This kind of work would have to be done carefully, out of health concerns from handling potentially toxic materials, and also with sensitivity, to avoid personal conflicts and seizing belongings of vulnerable individuals.
Moccasin Flats dump
Heaps of garbage have been dumped at the west entrance to the Moccasin Flats homeless encampment at the end of Sixth Avenue. The residents are hopeful the city will install a dumpster and that people arriving in vehicles will quit dumping their trash there.

What would happen if an informal group of concerned local residents decided to clean up the largely empty Lower Patricia homeless encampment known as Moccasin Flats?

Between Christmas and New Year’s, a group of Chilliwack residents hauled away the debris (including appliances and a travel trailer) from an abandoned camp perched between a busy roadway and a local river.
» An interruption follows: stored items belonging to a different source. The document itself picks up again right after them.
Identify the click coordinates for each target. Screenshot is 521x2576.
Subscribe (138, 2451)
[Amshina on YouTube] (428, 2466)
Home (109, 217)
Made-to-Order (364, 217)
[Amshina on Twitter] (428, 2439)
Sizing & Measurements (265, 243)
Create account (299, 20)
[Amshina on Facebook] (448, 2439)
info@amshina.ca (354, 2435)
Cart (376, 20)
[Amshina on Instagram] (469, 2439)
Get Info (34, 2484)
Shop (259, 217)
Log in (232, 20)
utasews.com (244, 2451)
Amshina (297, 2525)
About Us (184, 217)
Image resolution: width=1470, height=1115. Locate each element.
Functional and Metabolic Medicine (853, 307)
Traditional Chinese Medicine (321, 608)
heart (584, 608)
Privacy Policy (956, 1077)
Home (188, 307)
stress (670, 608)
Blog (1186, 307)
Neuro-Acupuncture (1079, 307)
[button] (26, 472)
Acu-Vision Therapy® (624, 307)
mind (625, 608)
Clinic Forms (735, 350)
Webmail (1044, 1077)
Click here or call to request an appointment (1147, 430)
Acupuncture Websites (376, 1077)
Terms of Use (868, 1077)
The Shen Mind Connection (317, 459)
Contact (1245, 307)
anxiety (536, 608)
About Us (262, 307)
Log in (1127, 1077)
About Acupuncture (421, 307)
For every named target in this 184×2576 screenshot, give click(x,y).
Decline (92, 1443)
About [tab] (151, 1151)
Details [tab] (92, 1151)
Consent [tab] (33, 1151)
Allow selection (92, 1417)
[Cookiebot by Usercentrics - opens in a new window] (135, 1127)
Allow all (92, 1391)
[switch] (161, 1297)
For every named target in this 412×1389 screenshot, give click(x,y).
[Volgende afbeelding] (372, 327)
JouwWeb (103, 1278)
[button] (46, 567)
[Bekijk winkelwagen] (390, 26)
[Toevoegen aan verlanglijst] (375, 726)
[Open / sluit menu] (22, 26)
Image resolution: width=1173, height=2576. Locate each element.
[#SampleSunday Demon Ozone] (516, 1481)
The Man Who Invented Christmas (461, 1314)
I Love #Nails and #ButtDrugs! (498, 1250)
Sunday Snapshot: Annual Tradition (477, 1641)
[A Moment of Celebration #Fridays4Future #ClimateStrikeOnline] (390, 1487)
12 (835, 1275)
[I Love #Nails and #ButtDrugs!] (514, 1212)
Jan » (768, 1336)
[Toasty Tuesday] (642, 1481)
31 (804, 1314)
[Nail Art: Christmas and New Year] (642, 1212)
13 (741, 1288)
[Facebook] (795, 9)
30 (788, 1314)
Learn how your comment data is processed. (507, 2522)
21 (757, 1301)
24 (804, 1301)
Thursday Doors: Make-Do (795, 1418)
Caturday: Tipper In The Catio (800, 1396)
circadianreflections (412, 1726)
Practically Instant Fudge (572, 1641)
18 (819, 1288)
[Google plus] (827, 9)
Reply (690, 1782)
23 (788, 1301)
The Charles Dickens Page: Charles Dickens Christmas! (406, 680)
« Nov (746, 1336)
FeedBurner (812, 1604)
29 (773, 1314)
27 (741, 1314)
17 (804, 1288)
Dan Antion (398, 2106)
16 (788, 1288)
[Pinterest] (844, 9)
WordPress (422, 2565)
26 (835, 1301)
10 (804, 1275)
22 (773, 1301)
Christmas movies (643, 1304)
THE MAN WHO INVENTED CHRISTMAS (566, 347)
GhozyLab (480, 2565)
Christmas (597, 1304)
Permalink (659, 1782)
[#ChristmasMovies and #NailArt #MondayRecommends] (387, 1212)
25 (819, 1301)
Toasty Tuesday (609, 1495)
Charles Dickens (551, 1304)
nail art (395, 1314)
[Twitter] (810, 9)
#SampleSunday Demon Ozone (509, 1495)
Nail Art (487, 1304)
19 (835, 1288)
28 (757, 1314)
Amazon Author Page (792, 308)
As a Global News story made clear, the cleanup volunteers cared deeply about the desperate situation of the people who needed to live there earlier but were also worried about the environmental damage of the waste left behind ending up in the river.

The story contained a statement from Chilliwack RCMP.

“If the group of volunteers have concerns, they should be brought up to the individual or entity responsible for the specific property, either a landowner, Indigenous community or appropriate government agency,” it said. “Often a collaborative approach in addressing these types of situations has proven to be successful in past similar instances.”

But what if the individuals responsible are nowhere to be found?

And what if the entity responsible for that property can’t and/or won’t clean it up?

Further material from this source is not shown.